**Supplied data:**
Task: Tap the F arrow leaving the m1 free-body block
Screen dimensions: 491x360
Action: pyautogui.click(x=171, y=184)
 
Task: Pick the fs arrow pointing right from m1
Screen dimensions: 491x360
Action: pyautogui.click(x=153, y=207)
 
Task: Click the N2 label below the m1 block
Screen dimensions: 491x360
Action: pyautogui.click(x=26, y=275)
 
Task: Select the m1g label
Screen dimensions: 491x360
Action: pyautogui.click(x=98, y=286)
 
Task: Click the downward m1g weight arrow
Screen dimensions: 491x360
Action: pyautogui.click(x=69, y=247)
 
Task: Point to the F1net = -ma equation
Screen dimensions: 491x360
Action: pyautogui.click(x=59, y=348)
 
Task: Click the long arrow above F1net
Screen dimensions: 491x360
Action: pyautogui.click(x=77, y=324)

---

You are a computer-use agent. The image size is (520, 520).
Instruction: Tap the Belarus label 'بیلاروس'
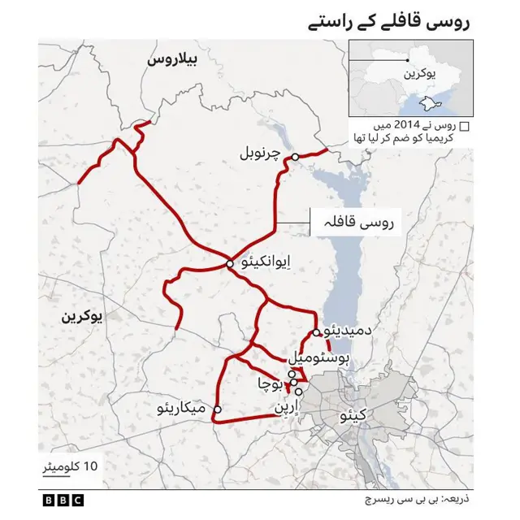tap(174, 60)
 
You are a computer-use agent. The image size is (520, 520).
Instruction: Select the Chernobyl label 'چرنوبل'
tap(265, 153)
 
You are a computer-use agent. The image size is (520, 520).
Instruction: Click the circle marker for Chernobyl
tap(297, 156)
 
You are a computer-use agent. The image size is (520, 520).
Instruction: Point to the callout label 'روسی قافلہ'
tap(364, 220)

**Given instruction:**
List each line from the entries above that contains the string "label", copying every such line in full.

**Task answer:**
Task: Click the N2 label below the m1 block
Task: Select the m1g label
Instruction: Tap the Belarus label 'بیلاروس'
Instruction: Select the Chernobyl label 'چرنوبل'
Instruction: Point to the callout label 'روسی قافلہ'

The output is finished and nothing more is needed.